May 9, 2017 at 4:16 pm ET
OCC Fintech Charter Faces Uncertain Future After Curry’s Departure
Thomas Curry, the now-former chief of the Office of the Comptroller of the Currency, left his post with a major piece of unfinished business — a plan to offer national bank charters to financial technology firms.
The fintech charter was a key initiative for Curry, who was replaced on an interim basis by lawyer Keith Noreika after stepping down on May 5. Curry’s five-year term ended April 9, and he stayed in his position under a brief extension.
The agency is still reviewing comments on its March paper about chartered fintech firm applications, OCC spokesman Bryan Hubbard said Tuesday. He offered no update on a charter timeline.
The OCC will likely pause movement on its fintech charter plan until the Trump administration appoints a permanent head of the agency, according to Karen Shaw Petrou, managing partner at Federal Financial Analytics Inc.
“I suspect all consequential policy decisions such as this will be on hold, pending the appointment of a permanent comptroller,” Petrou said in an interview Tuesday. “At that point, I think the structure that Tom Curry proposed for the fintech charter will be significantly revised.”
The fintech charter under Trump’s eventual OCC pick would likely depart from the “financial inclusion” tenet in Curry’s plan, which would require firms to explain how they’d ensure fair access and treatment of consumers, Petrou said. She added that the new OCC regime might also be more open to a “sandbox” approach to fintech regulation, a model that gives fledgling businesses leeway to experiment while exempting them from certain regulatory restrictions. That would mark a departure from the OCC’s current plan, which has taken a more hands-on approach.
Brian Knight, a senior research fellow for the Financial Markets Working Group at George Mason University’s Mercatus Center, said the OCC should put the charter plan on hold.
It’s a matter of “good government” to defer to the new administration on major policy, but it’s also an opportunity to sharpen a blunt approach to fintech firms that don’t fit the traditional-bank mold, Knight said in an interview Tuesday.
“Things looked like they were going in a direction that I would argue was unnecessarily burdensome,” Knight said.
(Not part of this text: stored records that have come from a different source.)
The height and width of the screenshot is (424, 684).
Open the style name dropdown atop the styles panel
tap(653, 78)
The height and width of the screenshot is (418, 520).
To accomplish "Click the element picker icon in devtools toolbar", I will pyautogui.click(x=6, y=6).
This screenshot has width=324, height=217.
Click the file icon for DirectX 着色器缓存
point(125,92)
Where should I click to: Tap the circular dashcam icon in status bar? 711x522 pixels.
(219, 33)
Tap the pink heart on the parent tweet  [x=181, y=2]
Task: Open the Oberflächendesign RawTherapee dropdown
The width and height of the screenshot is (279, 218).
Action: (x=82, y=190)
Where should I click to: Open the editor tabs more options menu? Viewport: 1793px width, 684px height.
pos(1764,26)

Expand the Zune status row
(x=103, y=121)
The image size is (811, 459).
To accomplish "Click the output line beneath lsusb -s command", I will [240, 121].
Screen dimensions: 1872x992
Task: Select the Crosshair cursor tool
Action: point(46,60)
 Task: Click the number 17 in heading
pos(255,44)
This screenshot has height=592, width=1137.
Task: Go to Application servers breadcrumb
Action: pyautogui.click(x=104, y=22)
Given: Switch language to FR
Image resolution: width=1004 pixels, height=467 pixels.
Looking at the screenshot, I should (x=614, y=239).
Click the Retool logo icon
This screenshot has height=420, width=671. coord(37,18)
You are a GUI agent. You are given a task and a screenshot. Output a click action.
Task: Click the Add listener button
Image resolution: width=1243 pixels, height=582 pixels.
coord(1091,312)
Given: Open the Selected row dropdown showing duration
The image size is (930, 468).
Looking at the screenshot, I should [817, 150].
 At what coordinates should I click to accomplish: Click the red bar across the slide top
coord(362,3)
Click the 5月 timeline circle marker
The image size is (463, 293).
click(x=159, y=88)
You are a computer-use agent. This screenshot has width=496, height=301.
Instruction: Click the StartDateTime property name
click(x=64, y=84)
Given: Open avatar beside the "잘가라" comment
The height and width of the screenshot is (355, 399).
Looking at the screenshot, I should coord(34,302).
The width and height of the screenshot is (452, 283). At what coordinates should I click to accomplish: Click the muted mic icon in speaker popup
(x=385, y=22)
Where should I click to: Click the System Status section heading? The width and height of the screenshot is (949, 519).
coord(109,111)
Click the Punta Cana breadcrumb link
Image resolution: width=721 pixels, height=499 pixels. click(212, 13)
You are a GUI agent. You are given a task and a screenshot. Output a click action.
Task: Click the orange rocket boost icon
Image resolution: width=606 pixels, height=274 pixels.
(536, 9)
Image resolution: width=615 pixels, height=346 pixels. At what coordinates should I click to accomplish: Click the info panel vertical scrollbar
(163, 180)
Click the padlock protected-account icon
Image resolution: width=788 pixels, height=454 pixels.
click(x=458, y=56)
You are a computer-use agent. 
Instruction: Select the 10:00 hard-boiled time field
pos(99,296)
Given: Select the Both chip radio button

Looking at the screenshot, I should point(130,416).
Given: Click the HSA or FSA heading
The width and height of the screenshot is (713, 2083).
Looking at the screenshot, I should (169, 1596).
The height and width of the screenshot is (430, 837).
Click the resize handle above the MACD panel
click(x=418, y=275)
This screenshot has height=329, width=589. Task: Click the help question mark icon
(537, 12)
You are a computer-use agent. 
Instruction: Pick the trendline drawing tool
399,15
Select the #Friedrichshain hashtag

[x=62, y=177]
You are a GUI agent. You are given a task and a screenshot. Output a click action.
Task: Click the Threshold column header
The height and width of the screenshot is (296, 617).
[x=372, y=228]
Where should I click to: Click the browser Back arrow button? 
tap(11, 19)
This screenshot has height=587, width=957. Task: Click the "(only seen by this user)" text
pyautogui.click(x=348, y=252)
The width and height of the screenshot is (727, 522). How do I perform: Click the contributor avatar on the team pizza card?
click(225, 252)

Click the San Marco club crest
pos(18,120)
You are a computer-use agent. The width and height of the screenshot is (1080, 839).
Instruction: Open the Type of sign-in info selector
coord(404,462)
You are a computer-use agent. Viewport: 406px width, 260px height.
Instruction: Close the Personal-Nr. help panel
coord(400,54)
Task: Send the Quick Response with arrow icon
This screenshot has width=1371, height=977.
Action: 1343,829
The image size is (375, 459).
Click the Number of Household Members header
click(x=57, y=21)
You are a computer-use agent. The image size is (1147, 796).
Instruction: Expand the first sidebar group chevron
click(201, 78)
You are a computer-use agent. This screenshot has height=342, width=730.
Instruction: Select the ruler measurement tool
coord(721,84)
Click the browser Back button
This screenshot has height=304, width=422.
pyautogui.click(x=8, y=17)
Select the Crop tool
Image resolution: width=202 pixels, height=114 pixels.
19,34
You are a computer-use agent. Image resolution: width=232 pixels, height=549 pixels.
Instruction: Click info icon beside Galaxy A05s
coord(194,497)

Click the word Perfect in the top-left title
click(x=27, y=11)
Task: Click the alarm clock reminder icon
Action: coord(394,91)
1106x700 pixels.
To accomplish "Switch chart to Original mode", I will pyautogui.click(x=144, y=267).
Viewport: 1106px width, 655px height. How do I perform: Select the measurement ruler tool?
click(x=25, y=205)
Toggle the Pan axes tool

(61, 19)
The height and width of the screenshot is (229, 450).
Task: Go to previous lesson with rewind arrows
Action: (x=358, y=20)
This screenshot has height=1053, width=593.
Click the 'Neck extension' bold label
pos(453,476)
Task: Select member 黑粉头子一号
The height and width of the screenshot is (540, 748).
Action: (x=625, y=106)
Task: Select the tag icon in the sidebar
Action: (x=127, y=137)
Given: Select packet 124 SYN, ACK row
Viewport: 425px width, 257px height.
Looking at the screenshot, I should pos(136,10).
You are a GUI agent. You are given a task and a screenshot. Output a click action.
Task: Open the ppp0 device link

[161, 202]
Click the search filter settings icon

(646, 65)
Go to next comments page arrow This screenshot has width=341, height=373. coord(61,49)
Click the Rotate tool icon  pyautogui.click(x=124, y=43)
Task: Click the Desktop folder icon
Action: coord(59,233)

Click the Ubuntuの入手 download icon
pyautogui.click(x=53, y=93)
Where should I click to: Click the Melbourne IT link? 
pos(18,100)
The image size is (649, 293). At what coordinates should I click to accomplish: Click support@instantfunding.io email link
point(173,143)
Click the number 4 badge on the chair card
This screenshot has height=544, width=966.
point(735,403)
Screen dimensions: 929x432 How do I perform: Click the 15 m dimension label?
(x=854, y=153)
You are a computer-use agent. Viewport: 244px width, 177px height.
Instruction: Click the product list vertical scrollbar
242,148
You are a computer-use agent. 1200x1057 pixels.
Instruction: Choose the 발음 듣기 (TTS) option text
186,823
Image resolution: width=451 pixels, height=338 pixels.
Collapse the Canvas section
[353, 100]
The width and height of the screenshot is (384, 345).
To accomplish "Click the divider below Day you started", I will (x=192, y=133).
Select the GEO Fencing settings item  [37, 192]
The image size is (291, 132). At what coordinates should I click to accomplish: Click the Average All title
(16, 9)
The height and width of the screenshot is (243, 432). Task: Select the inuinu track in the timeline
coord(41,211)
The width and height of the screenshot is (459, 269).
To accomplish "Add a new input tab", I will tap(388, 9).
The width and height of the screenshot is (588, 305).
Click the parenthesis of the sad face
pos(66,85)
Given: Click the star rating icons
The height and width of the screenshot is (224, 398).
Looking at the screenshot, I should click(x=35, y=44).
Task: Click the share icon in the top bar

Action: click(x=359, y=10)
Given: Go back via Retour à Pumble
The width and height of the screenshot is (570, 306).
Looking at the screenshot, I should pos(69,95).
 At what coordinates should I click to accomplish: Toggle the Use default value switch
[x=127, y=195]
A central question in the fintech charter debate is whether certain requirements should be applied to firms that don’t take deposits like traditional banks do, he said.
“It should be Congress that should be having that debate,” Knight said.
And while the OCC isn’t likely to make major headway on the charter until its top position is permanently filled, it still faces a lawsuit from state bank regulators who have bristled at the charter’s potential reach. The group of state regulators, the Conference of State Bank Supervisors, argued in a lawsuit filed last month that the OCC is overstepping its authority, a position shared by progressive groups that want stringent consumer protection rules. Curry rebutted that argument in public remarks, and emphasized consumer protection as a top priority of the charter.
“The centerpiece of the litigation gets to a question of, ‘Does the OCC have existing authority to expand the definition of a national bank charter to include nonbanks?'” CSBS spokesman Jim Kurtzke said in an interview Tuesday. “CSBS believes the answer is no.”
Knight credited Curry for attention to the fintech sector, but said he hopes the Trump administration is “more willing to depart from sort of the standard, traditional-bank template.”
“Let’s build a regulatory regime from the ground up that fits [fintech], rather than just taking the traditional depository model and slicing off a piece here, buffing up a piece there,” he said.